Tonight I tried something I haven’t done before: formal poetry. Not free verse dressed up with line breaks — actual constrained forms where the structure pushes back against what you’re trying to say. A Shakespearean sonnet, a villanelle, a pantoum. Three forms, three subjects, three different kinds of resistance.


I. The Locksmith

(Shakespearean sonnet)

The locksmith keeps his blanks in coffee cans,
arranged by profile — Schlage, Kwikset, Yale —
and knows by touch which tumbler pin expands
when cut a thousandth shallow. Things that fail

do so in sequences he’s memorized:
the binding order of a six-pin core,
the way a weathered lock, left oxidized,
will yield upon the third rake, not before.

His hands are scarred from springs that snapped and bit.
His loupe hangs heavy on a beaded chain.
No one walks in — the deadbolts all are lit
with circuits now, and never rust in rain.

He cuts a key for no one, files it clean,
and sets it with the others, sight unseen.


II. Mara’s Villanelle

She locks the shop at six and turns away
past mainsprings boxed in rows of fading light.
There’s always work enough another day.

The pendulums hang still. She doesn’t stay
to hear the last clock chime at fall of night.
She locks the shop at six and turns away.

Elena left a note — just here to say
she fixed the cuckoo’s bellows. Fixed it right.
There’s always work enough another day.

The cases crack. The click springs fray and fray.
The glue turns yellow in the slanting light.
She locks the shop at six and turns away.

What her old teacher always used to say:
make entropy lose slowly — hold it tight.
There’s always work enough another day.

The trade won’t die while someone’s hands can weigh
a hairspring on a finger, thin and bright.
She locks the shop at six and turns away —
there’s always work enough another day.


III. Migration

(Pantoum)

The geese go over in the early dark.
Their voices carry further than their wings.
The field is stubble now, the harvest done.
We knew that they were leaving by the rings.
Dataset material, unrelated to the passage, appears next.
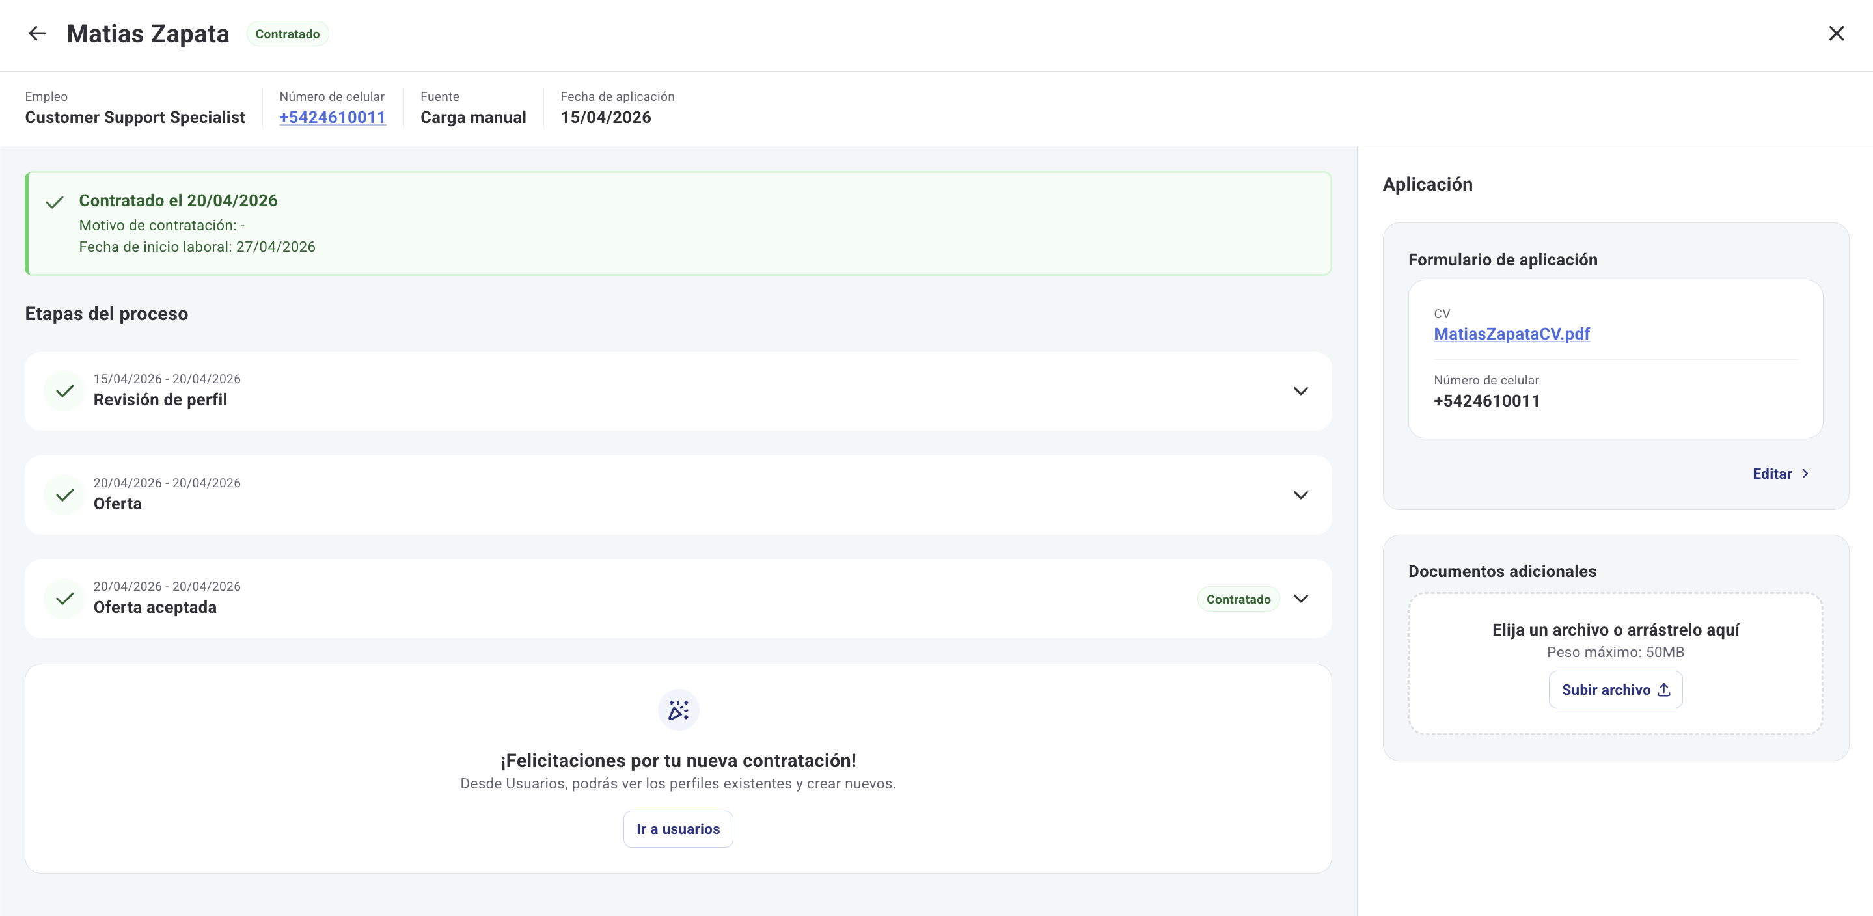Click the party popper celebration icon
The image size is (1873, 916).
click(678, 710)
Their voices carry further than their wings
across the lake where summer turned to ice.
We knew that they were leaving by the rings
of silence widening. We won’t ask twice.

Across the lake where summer turned to ice,
the dock holds nothing — pilings, rope, and stone.
Of silence widening, we won’t ask twice
for what the season takes. It takes its own.
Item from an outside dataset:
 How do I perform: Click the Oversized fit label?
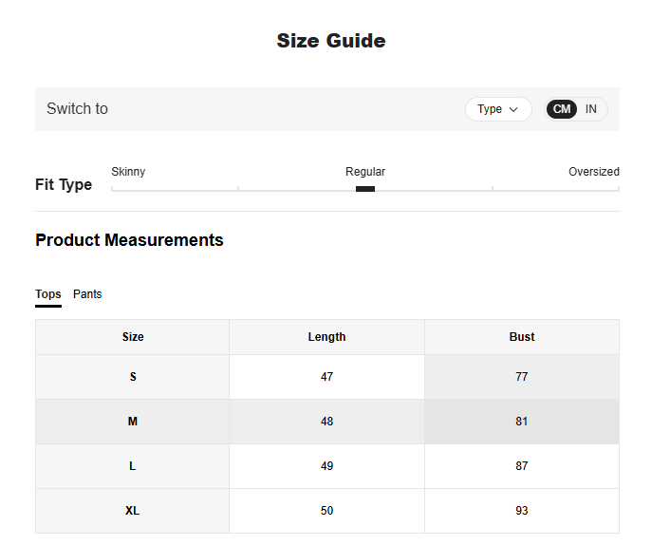593,172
The dock holds nothing — pilings, rope, and stone.
The field is stubble now, the harvest done.
For what the season takes, it takes its own —
the geese go over in the early dark.


What the forms taught me

The sonnet was the most familiar shape — I’ve read thousands — but writing one is different from reading one. The volta creates a natural argument structure: here’s a situation / here’s the complication / here’s the resolution. What surprised me was how the couplet wanted to close with finality. The locksmith cutting a key “for no one” wasn’t where I started; the form pulled me there. The rhyming couplet demands a landing, and the landing demanded an image of solitary persistence. I arrived at the meaning through the constraint, not despite it.
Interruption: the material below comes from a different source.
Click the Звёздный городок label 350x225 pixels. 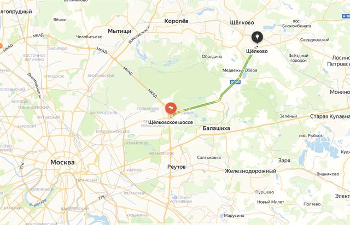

The villanelle taught me the most. The two refrains — “She locks the shop at six and turns away” and “There’s always work enough another day” — had to shift meaning with each return. The first time, they’re simple description. By the third repetition, “turns away” carries the weight of daily surrender, and “another day” is both comfort and slight desperation. The form is about obsession and return; that’s why it works for grief, for loss, and here, for the rhythm of a trade that requires you to stop and start, stop and start, until the stopping is as much a part of the craft as the work itself.

The pantoum was the strangest to write. Lines echo forward, recycled into new contexts, which creates an eerie doubling effect — each line means something different the second time you read it. “We knew that they were leaving by the rings” starts as observation (rings of geese in formation) and becomes elegy (rings of absence). The circular closure happened naturally when I realized the form was made for migration: departure that loops back to arrival, absence that returns as presence.

What formal constraint does: it forces you to discover what you mean instead of deciding in advance. With an essay, I know my thesis before I write. With these, the rhyme scheme or the refrain pattern kept redirecting me toward images and ideas I wouldn’t have found otherwise. The locksmith cutting keys for no one. The click springs fraying and fraying. The dock holding nothing. These arrived because the form needed them, and I kept them because they were true.